[Pixel coordinate grounding data]
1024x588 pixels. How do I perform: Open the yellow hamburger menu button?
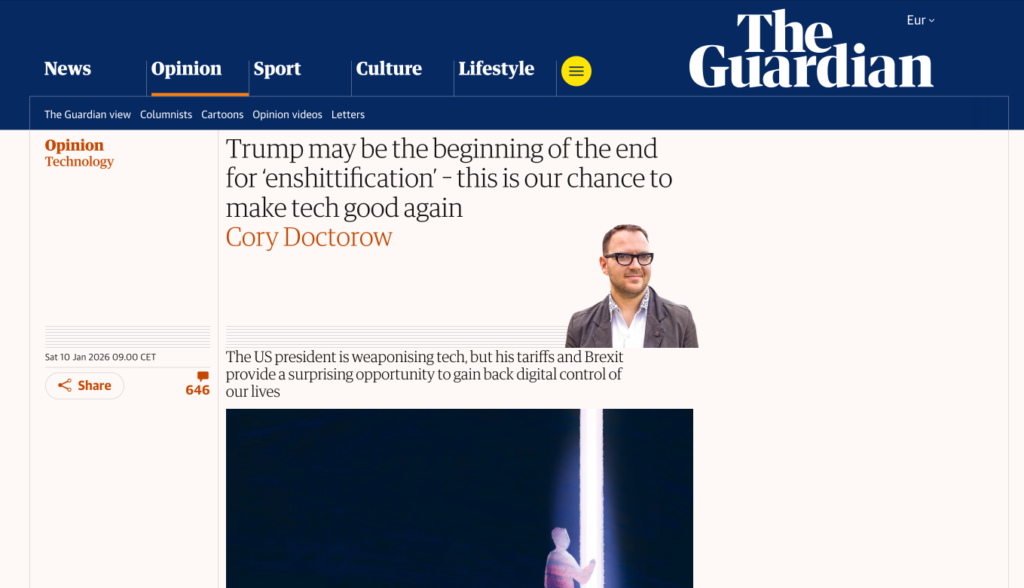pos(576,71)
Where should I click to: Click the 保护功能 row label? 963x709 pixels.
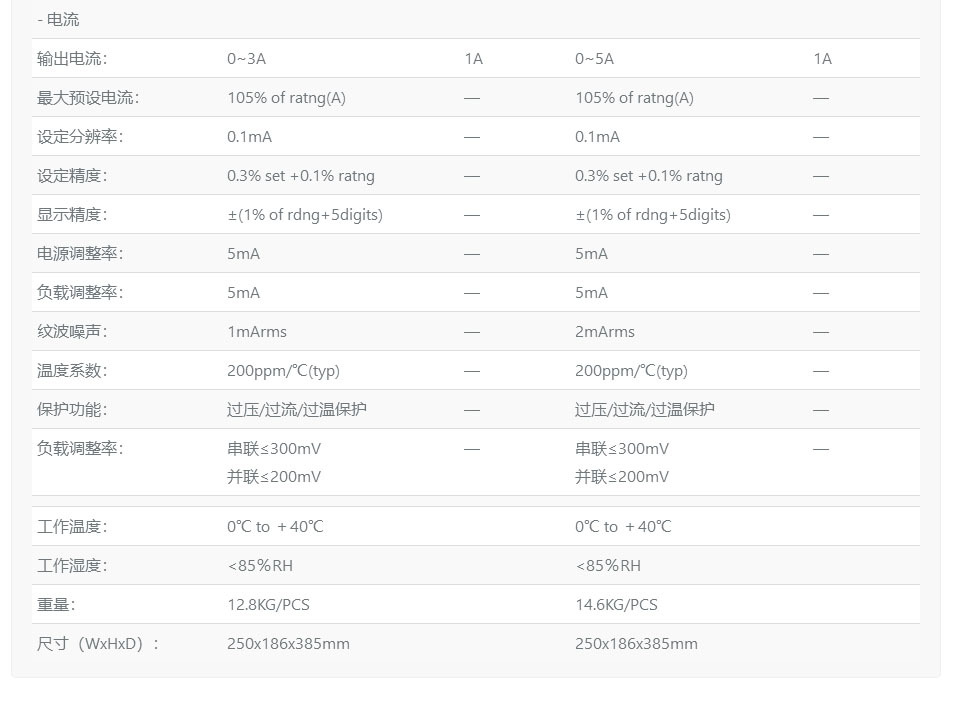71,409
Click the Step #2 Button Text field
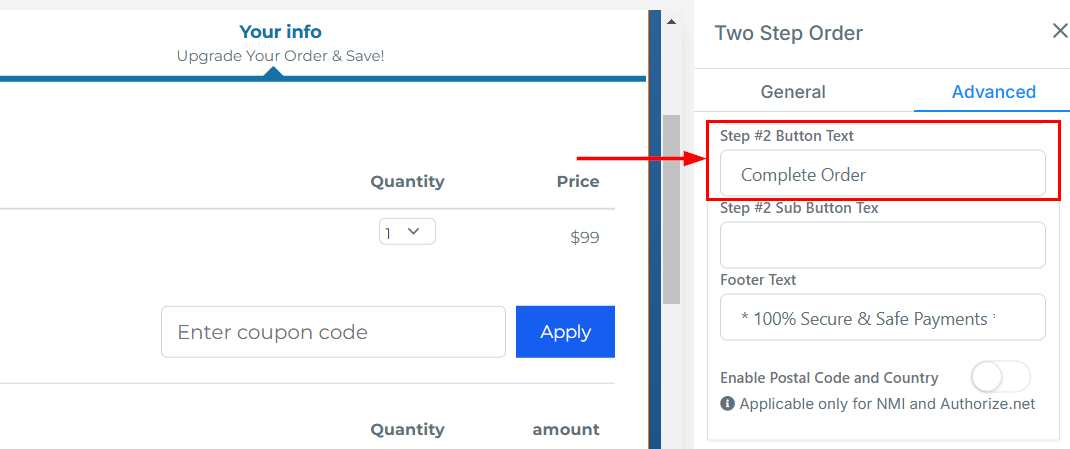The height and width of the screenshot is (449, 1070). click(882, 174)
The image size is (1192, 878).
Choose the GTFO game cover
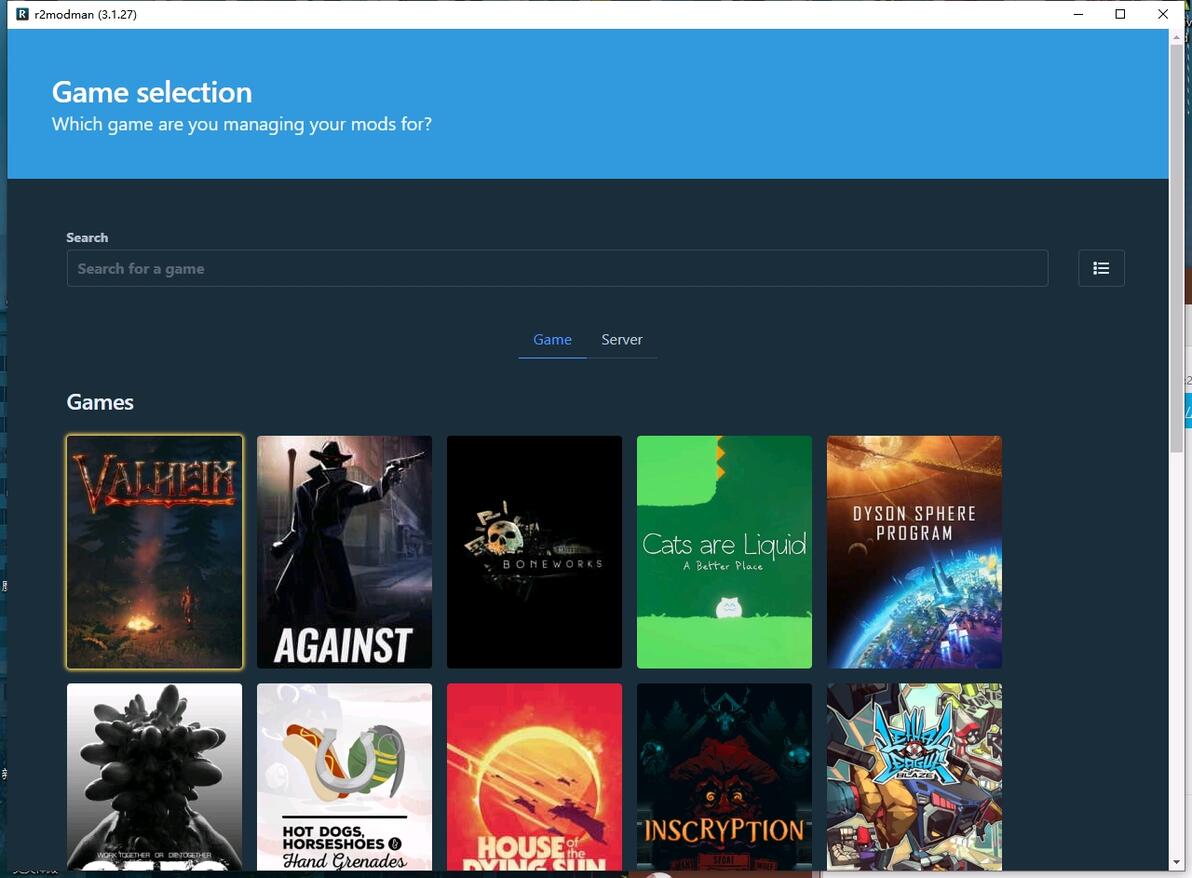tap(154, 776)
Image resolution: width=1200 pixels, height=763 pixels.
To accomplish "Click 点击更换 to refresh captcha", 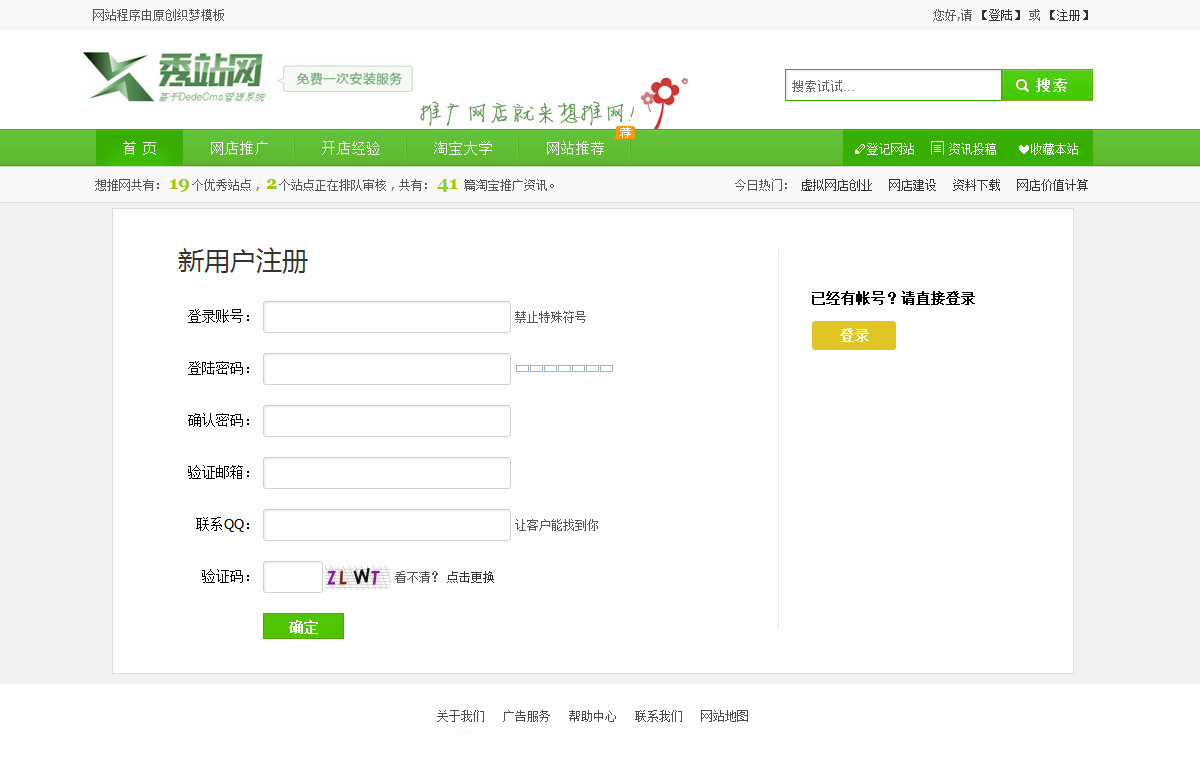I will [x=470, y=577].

AIM OF THE EXERCISE - From the records above, transcribe exactly the lines starting at the one containing "Click the Step #2 Button Text field" and ending at the one containing "Image resolution: width=1200". Skip the pictures.

YOUR SOLUTION -
Click the Step #2 Button Text field
The height and width of the screenshot is (449, 1070). click(882, 174)
The image size is (1192, 878).
Choose the GTFO game cover
tap(154, 776)
Image resolution: width=1200 pixels, height=763 pixels.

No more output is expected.